New Zealand 'stands out' for Fairfax

Fairfax Media is increasing its share of the newspaper advertising market, which has helped push annual earnings up 3.1 per cent in New Zealand, despite tough economic times.

Trans-Tasman operator Fairfax said yesterday that earnings before interest, tax, depreciation and amortisation had risen 3.1 per cent to $191.6 million from its New Zealand operations, excluding Trade Me, in the year to June 29. Revenue rose 2.5 per cent to $592.8 million.

Fairfax is the parent company of a stable of newspapers that includes The Dominion Post, The Sunday Star-Times and The Press, magazines such as Cuisine, NZ House & Garden and TV Guide, and websites including Stuff and

Fairfax's online auction business Trade Me posted a 39 per cent rise in earnings before interest, tax, depreciation and amortisation for the year to June 29 to $70.1 million.

A profit target agreement made in 2006, when the Internet business was sold, means the original Trade Me shareholders get a $45.2 million bonus payment.

The wider Australian and New Zealand Fairfax group lifted profits 47 per cent to A$386.9 million (NZ$472.7 million).

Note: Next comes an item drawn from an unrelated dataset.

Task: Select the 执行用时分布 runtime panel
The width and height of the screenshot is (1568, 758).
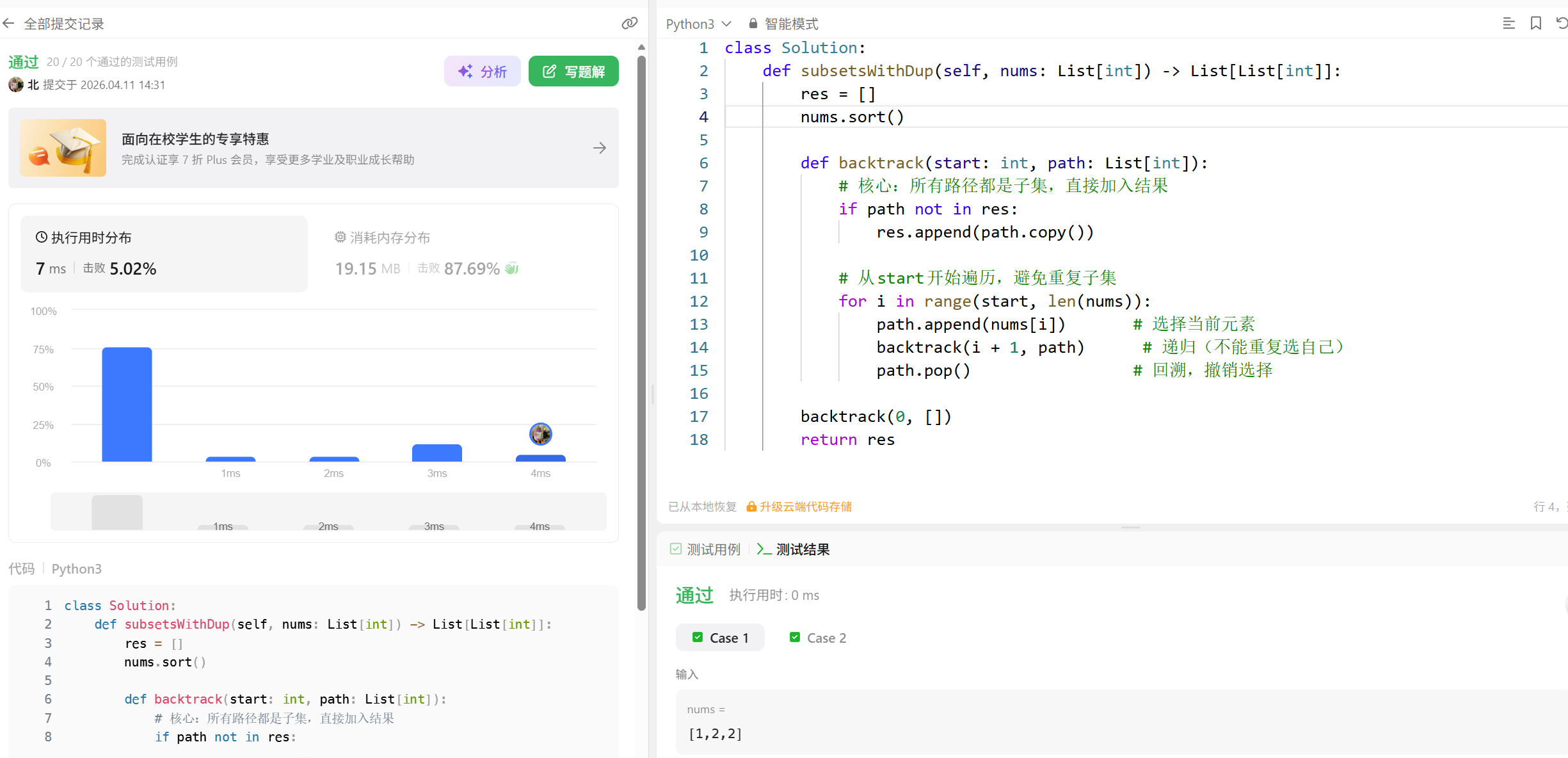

Fairfax shares are down 40 per cent so far this year, compared with a 22 per cent fall in the S&P/ASX 200. Yesterday, Fairfax shares rose four cents to A$2.82, despite profit being close to expectations.

"No one can escape the down- draught of the whole market coming down, but we have performed better than our peers," chief executive David Kirk said.

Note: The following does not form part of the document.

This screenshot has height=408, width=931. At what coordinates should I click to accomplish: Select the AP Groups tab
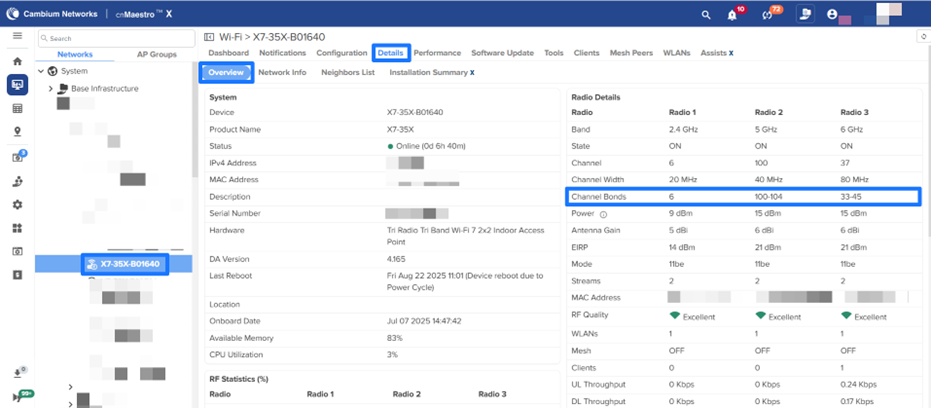156,54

Fairfax did not give a profit forecast for the coming year but Mr Kirk said the advertising market was feeling the effect of the economic slowdown.

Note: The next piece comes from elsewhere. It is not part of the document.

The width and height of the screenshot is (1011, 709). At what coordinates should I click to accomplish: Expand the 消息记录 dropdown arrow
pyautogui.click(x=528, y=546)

"We have limited visibility on how well advertising markets will perform this half [year]," he said, adding that it was too hard to predict when the New Zealand or Australian economies would turn around, with New Zealand having a tougher time than Australia.

"We are managing the business for a tougher time," he said.

Group revenue rose 34 per cent to A$2.92 billion.

The group result was boosted by the acquisitions of Rural Press, the Southern Cross radio business, and television production and distribution firm Southern Star.

Fairfax's Australian publications include The Sydney Morning Herald, The Age and The Australian Financial Review.

Mr Kirk said the results highlighted Fairfax's successful diversification of revenue, investment in digital operations, and focus on operational improvements.

Fairfax New Zealand chief executive Joan Withers said growth in newspaper advertising market share had boosted the bottom line.

During the 2007 calendar year, Fairfax's share rose to 50.8 per cent from 50.3 per cent, based on Advertising Standards Authority figures, Ms Withers said.

And last week rival APN, owner of The New Zealand Herald, posted a 5 per cent half-year fall in revenue from its New Zealand national publishing operations, compared with Fairfax's 2 per cent revenue rise over the same period.

Analysts at Credit Suisse said that given the tough advertising conditions and weakened Kiwi dollar, the performance of New Zealand publishing stood out in the Fairfax group results.

Ms Withers said most commentators were predicting that the economy would come out of recession toward the end of the calendar year.

"The fundamentals of New Zealand's economy are good and you'd have to have a high level of optimism in the medium term that it's going to get significantly better."